(Collected data)
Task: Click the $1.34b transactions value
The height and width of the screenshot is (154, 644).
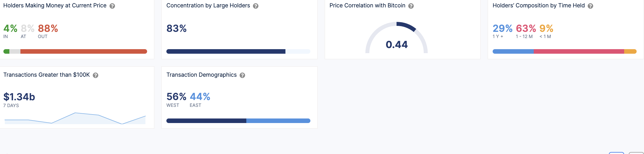Action: (19, 97)
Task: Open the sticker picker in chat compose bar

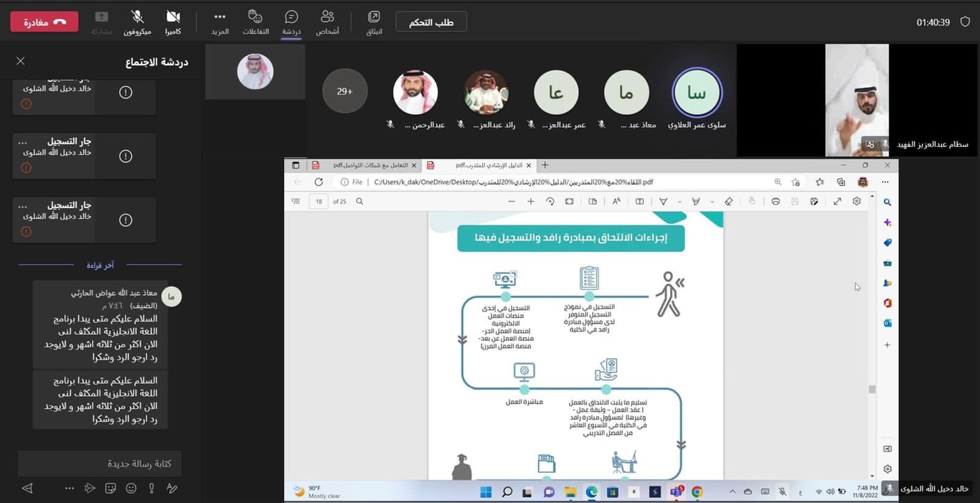Action: click(x=110, y=488)
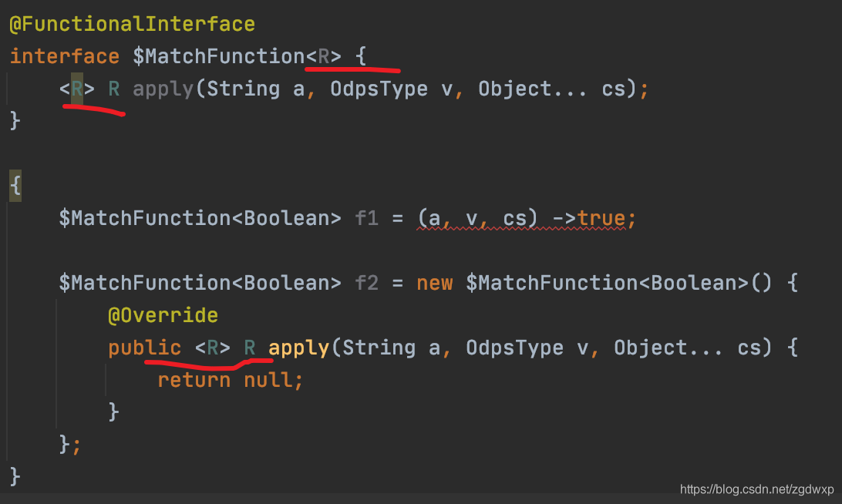Open the blog.csdn.net/zgdwxp watermark link
Image resolution: width=842 pixels, height=504 pixels.
coord(756,489)
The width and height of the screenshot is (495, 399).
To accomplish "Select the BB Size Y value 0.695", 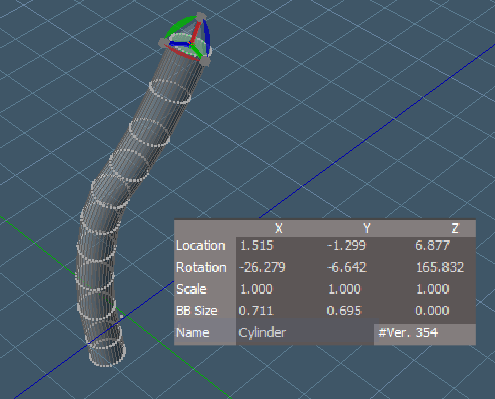I will pyautogui.click(x=344, y=311).
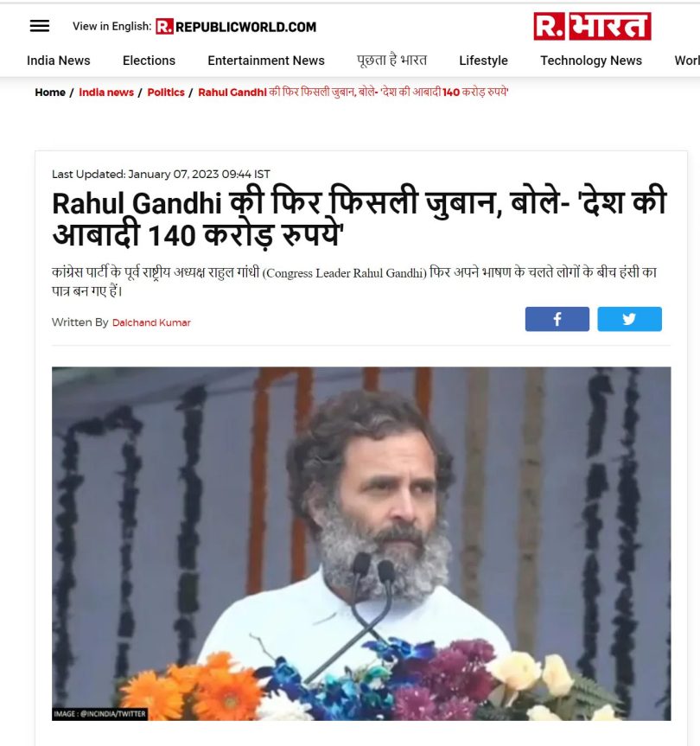Select Lifestyle navigation item

(x=483, y=61)
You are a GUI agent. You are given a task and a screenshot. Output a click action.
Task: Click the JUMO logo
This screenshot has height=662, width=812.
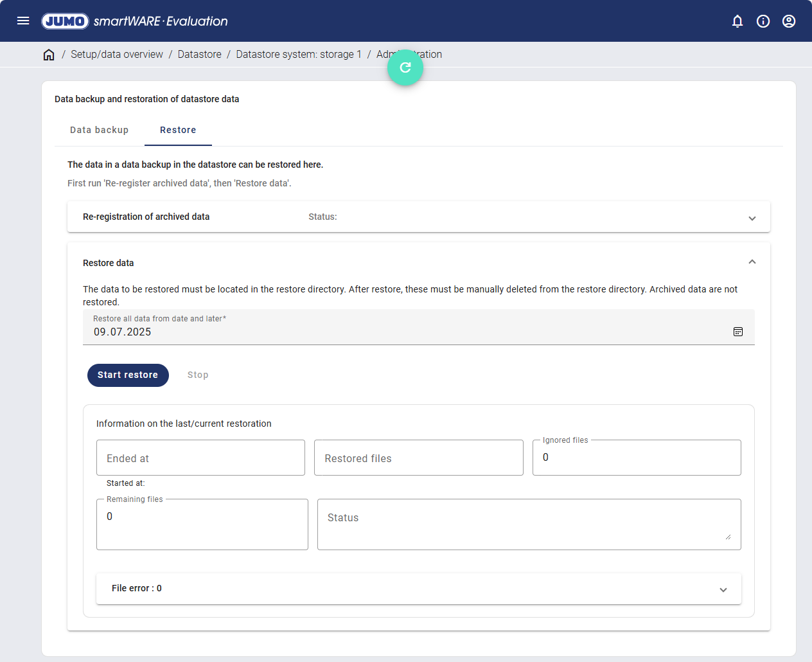click(65, 21)
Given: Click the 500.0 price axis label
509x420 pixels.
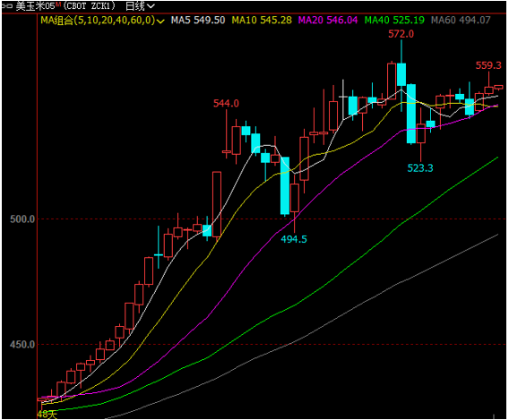Looking at the screenshot, I should click(22, 219).
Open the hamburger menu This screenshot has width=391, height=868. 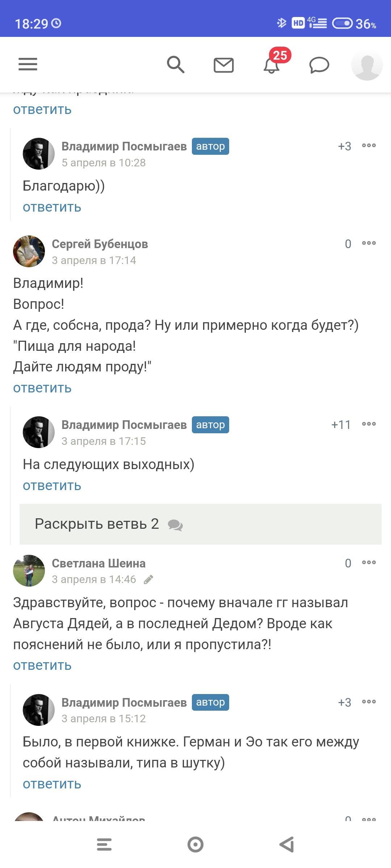point(28,64)
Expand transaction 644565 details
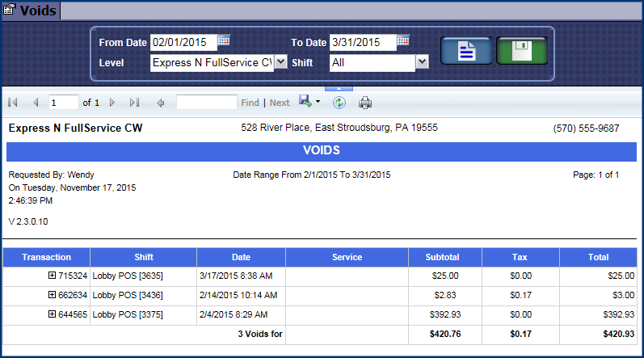 (53, 314)
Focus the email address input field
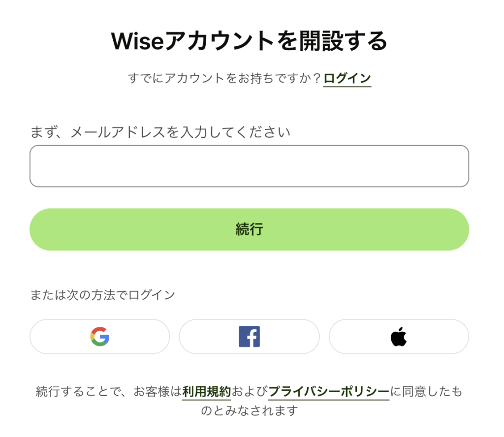The height and width of the screenshot is (437, 504). pyautogui.click(x=249, y=166)
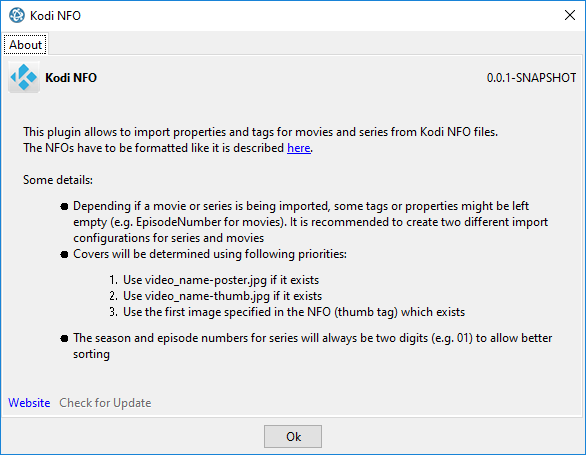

• _ACTIVITY_:
For this exercise, repeat word for word only the lines from the one containing "Expand transaction 644565 details" through the end of the data, including both. Pictures do not go in the copy.

• _FINISHED EXERCISE_:
Expand transaction 644565 details
 (53, 314)
Focus the email address input field
The height and width of the screenshot is (437, 504). pyautogui.click(x=249, y=166)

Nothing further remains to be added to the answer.